I seem to be stuck in my teen years because it's the only time in my life that I felt unhappy, fearful, and lonely. My father died when I was nine, and my mother remarried when I was eleven. My stepfather was a stern man. Though we got along okay, I secretly resented him. I considered him an intruder in my life, a stranger, someone who didn't belong. I refused to call him Dad or to acknowledge him by his first name. Ever. I felt different from my friends, all of whom had two biological parents—I was an outsider. I hated trying to explain to everyone why my mom's last name was different from mine: "My dad died and my mom remarried, and her new last name is...but my last name mine is still..." I hated that.
After graduating, I worked third shift in a General Motors automobile factory in my hometown of Saginaw, Michigan, and couldn't stand my job.
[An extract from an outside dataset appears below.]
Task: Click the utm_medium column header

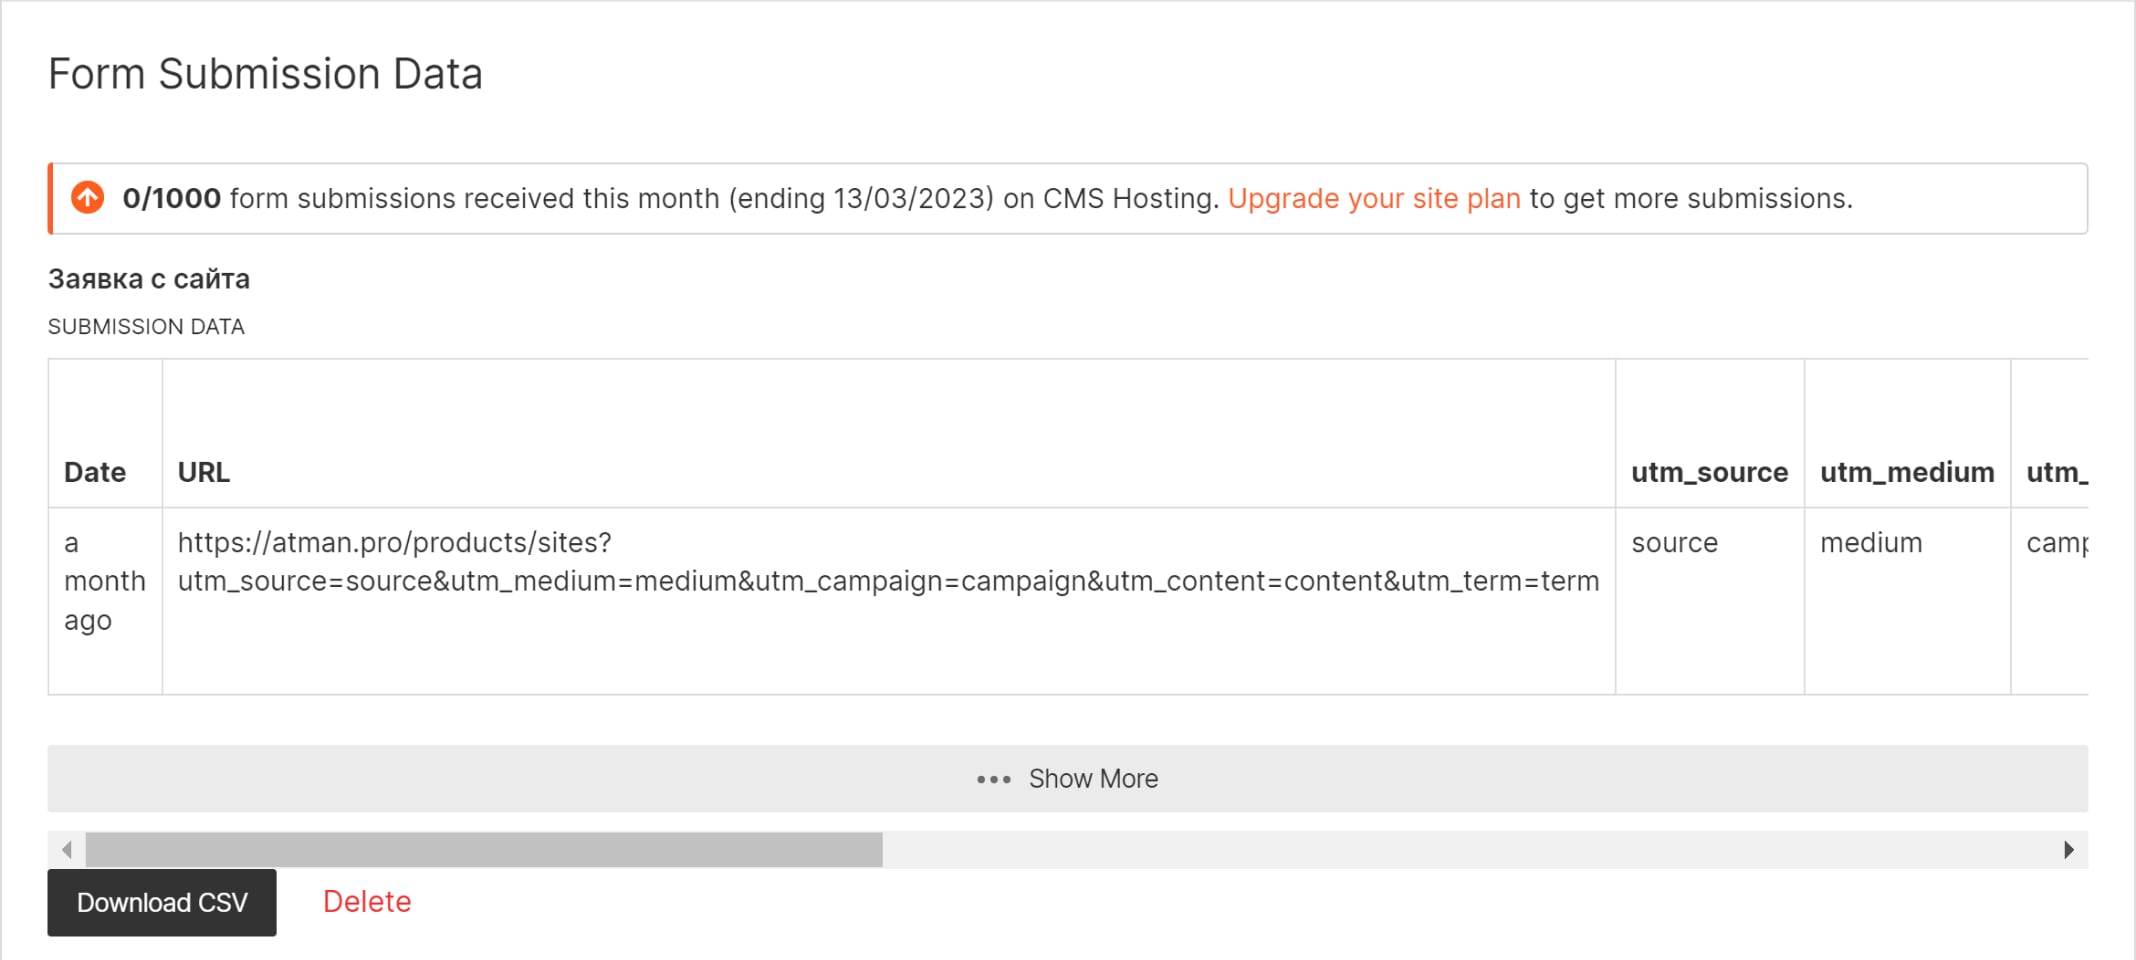Action: (1906, 472)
My girlfriend dumped me to become a nun. Finding nothing at home that pleased me, I joined the Navy for four years and served aboard the battleship USS New Jersey during the Korean War. Despite being in a war, I had a great time in the Navy. I pulled two years of shore duty in Hawaii—can you believe that?—and while aboard ship I pulled lots of liberties in Japan.
Those teen years finally over, I got out of the Navy, went to college, met and married a beautiful, black-haired Irish girl named Colette Shannon. Together we raised six great kids. I taught English for thirty-five years in public high schools. I enjoyed my work and finally retired in 1994. Life has been good, but those years as a teen still nag me. Decades later, I still dream about them sometimes.
Whenever I sit at the computer to create something new, I automatically drift back to the only disturbing time in my life—my teens. When I think about that and when I consider the over ten thousand young adults I taught in high school, I feel like a wimp. I mean, my teen life compared to the life of teens today was not difficult at all. I experienced only a death in the family that left a hole in my life. Unlike today's teens, I didn't experience divorce, blended families, abuse, drugs, porn, gangs, or violence.
Still, I feel compelled to write about today's struggling teens, maybe because in a small way in the late 1940s and early '50s I was one myself. And I can't get that thought out of my mind.